How do the lines below between the ones holding "新桜台駅 (208, 688)" and "Lees het bericht (173, 1838)", inclusive, read? Give them again exactly, with no other lines.

/---

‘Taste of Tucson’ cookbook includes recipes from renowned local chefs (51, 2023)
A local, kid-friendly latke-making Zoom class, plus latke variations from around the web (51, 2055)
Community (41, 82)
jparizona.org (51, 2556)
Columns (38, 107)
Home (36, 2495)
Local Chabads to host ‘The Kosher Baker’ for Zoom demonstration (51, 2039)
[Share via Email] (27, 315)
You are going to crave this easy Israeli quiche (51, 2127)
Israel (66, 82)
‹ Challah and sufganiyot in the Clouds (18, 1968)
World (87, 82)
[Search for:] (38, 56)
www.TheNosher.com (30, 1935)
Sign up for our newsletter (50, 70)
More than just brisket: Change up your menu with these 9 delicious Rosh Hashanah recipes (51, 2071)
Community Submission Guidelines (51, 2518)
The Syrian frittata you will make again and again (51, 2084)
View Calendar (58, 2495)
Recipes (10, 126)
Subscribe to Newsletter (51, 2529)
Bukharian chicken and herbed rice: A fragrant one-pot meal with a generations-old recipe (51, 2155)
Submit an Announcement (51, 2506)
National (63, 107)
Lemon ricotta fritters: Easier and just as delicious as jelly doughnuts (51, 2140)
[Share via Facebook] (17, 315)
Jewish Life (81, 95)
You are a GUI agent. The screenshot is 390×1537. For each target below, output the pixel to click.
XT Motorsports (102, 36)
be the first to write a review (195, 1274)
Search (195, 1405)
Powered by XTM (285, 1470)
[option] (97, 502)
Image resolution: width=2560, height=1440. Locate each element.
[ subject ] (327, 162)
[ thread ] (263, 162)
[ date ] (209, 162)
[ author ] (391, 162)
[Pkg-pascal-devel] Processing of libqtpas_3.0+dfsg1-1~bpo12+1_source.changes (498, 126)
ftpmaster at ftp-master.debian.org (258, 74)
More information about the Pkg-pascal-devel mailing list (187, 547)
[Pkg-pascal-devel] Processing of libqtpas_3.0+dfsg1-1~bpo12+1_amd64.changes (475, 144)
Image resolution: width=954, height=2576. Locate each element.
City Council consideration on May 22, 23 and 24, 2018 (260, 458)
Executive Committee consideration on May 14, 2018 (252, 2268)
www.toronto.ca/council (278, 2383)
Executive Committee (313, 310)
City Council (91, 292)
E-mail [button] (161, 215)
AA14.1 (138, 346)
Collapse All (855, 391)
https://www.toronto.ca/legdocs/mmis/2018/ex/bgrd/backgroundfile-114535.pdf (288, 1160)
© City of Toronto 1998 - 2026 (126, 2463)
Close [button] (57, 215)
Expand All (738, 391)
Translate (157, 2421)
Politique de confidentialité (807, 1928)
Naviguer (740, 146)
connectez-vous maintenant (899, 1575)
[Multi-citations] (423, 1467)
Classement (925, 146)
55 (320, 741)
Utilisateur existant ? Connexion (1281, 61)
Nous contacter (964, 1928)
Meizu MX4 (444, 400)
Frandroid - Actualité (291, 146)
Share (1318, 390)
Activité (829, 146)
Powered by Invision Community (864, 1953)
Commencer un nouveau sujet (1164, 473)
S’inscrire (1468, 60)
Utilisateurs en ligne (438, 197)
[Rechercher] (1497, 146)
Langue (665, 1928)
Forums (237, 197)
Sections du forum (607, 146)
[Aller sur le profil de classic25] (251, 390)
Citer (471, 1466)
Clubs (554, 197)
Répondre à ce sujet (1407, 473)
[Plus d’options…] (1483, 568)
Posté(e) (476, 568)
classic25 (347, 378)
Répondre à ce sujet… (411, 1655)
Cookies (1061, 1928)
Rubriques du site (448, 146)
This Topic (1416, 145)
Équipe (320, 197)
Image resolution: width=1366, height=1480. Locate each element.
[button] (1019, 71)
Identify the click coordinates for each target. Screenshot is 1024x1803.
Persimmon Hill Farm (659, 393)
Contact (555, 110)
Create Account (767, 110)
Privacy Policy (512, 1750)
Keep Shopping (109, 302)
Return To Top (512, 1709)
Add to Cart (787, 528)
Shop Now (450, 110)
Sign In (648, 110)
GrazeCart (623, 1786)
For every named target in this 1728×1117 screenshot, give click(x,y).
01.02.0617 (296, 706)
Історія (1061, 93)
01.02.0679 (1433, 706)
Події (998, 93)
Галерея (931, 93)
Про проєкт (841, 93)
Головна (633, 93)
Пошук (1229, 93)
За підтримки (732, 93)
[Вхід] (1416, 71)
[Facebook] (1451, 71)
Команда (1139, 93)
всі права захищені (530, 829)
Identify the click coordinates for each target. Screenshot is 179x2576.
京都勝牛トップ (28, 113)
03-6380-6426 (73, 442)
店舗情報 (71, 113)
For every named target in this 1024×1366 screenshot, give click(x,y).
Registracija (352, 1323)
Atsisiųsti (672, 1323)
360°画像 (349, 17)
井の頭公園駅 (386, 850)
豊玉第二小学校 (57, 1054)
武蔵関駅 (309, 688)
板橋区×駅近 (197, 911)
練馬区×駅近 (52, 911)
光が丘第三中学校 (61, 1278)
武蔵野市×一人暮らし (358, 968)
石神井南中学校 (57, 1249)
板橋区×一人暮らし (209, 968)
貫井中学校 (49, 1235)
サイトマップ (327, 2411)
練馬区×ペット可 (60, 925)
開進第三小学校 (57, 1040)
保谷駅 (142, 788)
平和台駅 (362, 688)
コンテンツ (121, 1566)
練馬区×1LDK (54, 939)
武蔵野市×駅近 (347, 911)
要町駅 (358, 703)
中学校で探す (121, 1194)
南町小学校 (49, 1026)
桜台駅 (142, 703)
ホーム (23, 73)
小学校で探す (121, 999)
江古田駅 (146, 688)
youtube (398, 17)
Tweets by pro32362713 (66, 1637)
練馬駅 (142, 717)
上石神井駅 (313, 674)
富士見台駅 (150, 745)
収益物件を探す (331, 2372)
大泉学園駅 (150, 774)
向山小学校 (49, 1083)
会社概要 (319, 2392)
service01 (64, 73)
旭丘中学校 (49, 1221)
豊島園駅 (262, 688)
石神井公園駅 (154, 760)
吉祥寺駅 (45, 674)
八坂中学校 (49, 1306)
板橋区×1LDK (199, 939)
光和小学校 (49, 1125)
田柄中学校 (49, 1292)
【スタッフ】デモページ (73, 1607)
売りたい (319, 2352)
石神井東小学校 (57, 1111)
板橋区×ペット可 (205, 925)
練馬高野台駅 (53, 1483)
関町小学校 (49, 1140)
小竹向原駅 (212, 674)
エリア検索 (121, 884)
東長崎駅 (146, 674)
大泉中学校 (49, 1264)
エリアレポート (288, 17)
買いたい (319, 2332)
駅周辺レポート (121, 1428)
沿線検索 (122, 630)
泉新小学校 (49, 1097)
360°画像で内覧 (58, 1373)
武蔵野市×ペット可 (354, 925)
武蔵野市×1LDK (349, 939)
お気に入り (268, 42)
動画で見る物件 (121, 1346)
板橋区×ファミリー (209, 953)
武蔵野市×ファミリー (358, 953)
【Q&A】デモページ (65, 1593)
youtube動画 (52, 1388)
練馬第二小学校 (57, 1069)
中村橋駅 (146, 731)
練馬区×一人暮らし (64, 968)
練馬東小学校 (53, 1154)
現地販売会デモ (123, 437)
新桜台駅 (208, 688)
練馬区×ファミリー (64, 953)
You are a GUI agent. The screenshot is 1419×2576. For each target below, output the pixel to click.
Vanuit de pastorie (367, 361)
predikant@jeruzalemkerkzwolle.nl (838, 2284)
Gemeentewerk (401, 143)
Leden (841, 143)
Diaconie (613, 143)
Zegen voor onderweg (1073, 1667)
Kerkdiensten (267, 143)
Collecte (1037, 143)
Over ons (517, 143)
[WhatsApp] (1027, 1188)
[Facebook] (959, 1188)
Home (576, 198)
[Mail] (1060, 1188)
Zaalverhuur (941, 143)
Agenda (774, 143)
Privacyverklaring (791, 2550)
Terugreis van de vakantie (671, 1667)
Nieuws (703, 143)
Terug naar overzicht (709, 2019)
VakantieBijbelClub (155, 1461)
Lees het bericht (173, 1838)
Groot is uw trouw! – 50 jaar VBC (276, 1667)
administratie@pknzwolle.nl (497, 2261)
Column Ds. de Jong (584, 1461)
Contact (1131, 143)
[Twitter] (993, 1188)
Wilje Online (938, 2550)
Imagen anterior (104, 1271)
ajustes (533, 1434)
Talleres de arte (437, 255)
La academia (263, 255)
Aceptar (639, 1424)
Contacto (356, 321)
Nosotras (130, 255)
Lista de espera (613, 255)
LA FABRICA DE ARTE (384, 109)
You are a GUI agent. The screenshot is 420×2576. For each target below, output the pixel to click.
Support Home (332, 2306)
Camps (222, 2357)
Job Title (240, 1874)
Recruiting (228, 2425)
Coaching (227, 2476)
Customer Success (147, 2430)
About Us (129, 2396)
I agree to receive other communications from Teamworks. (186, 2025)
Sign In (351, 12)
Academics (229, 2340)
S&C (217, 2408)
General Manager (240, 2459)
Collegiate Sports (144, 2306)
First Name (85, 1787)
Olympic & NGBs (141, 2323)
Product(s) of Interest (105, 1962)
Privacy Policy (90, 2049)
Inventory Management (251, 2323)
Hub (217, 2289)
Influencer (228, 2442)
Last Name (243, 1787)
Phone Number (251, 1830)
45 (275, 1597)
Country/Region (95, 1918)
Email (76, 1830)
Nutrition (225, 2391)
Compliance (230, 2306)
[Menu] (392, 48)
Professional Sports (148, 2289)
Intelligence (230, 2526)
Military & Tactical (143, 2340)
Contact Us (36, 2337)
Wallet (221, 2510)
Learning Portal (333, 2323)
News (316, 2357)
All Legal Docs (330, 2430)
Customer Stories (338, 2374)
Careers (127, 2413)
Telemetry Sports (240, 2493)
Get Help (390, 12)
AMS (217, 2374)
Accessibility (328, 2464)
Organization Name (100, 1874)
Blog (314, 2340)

\---

Solution for this problem:
新桜台駅 (208, 688)
練馬区×ファミリー (64, 953)
You are a GUI agent. The screenshot is 1419×2576. For each target below, output the pixel to click.
Vanuit de pastorie (367, 361)
predikant@jeruzalemkerkzwolle.nl (838, 2284)
Gemeentewerk (401, 143)
Leden (841, 143)
Diaconie (613, 143)
Zegen voor onderweg (1073, 1667)
Kerkdiensten (267, 143)
Collecte (1037, 143)
Over ons (517, 143)
[WhatsApp] (1027, 1188)
[Facebook] (959, 1188)
Home (576, 198)
[Mail] (1060, 1188)
Zaalverhuur (941, 143)
Agenda (774, 143)
Privacyverklaring (791, 2550)
Terugreis van de vakantie (671, 1667)
Nieuws (703, 143)
Terug naar overzicht (709, 2019)
VakantieBijbelClub (155, 1461)
Lees het bericht (173, 1838)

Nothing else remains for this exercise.